2−3 周辺の地震活動

この地域は,北海道の内陸地域としては地震活動が比較的活発な地域とされており(島村・森谷,1993),本断層帯周辺の浅部でも微小地震が発生している(本谷,1994).

最近では,1986年11月13日の沼田町南西部を震央とするM5.3の浅発地震(札幌管区気象台ほか,1987)や,1995年5月23日の新十津川町西部山地の深さ14kmを震源とするM5.7の地震(田近・広田,1995;札幌管区気象台・岩見沢測候所,1996)が発生している.

前者は,方位角72°Nおよび342°Nの節面をもつストライクスリップ型の地震(P軸は297°N)であり,余震の震源分布から72°N面が右横ずれ断層面と考えられている(鈴木ほか,1987)が,この面は断層の走向とほぼ直交する.

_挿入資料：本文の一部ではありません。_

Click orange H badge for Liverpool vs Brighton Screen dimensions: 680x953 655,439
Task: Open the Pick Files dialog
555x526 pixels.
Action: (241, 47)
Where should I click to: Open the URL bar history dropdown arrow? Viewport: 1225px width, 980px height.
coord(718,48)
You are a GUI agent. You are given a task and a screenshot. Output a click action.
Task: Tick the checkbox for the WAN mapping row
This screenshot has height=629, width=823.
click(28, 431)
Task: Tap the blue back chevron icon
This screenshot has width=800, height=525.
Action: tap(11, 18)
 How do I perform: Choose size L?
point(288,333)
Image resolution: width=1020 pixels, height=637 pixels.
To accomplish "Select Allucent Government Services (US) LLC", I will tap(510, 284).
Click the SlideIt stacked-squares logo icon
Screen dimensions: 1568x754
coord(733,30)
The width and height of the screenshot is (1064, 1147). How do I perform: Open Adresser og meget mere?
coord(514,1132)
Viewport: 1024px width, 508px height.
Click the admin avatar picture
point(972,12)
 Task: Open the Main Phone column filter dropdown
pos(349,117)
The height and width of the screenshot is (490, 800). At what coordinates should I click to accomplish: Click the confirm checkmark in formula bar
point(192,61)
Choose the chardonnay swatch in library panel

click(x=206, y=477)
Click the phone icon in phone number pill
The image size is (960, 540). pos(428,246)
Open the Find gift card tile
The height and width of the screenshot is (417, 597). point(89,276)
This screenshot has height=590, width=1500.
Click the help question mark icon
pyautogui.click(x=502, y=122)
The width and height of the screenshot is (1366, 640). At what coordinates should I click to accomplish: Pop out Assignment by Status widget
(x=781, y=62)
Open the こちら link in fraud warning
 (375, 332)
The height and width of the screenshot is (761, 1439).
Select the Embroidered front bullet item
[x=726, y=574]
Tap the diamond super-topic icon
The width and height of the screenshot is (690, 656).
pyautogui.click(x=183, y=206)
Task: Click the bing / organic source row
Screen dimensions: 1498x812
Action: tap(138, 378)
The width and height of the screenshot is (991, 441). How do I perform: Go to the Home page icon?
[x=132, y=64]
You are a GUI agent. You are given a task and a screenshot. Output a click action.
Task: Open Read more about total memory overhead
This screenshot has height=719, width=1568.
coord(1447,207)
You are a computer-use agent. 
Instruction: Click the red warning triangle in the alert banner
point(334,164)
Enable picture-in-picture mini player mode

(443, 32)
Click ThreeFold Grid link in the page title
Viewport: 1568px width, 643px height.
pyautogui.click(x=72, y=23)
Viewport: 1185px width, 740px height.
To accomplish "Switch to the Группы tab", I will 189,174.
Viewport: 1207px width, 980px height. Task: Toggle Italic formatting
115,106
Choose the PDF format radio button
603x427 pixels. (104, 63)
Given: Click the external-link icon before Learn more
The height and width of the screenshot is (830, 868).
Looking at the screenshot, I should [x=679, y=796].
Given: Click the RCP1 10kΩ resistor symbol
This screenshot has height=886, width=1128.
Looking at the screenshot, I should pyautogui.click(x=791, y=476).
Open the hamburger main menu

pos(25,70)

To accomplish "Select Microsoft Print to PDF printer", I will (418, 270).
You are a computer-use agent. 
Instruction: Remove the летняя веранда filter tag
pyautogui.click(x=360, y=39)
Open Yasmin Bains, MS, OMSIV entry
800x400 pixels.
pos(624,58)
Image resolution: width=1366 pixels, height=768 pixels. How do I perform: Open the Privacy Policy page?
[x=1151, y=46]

後者は,北海道西部の広い範囲で有感となり,軽傷4名,住家の一部破損46棟,墓石変動,道路の亀裂・崩壊,橋梁や用水路の破壊,盛土の亀裂などの被害が発生した(田近・広田,1995).この地震は,高波ほか(1996),札幌管区気象台・岩見沢測候所(1996),および大村ほか(1997)によれば,ほぼ東−西方向のP軸をもつ逆断層型の地震である.長周期 CMTインバージョン解から求められた節面のうち,ほぼ南北の走向で23°西傾斜の節面(高波ほか,1996)が断層面であるとすれば,この面の地表との交線の方向は本断層帯の走向とほぼ一致し,西側隆起という性格とも矛盾しない.北−南ないし北北西−南南東の方向に細長く並ぶ余震分布は,増毛山地北東部の褶曲構造の一般的走向とほぼ整合的である.これらのことから,この地震は,本断層帯の地下深部(10数km)で,西側が東側へのし上る西傾斜の逆断層運動によって発生した可能性がある.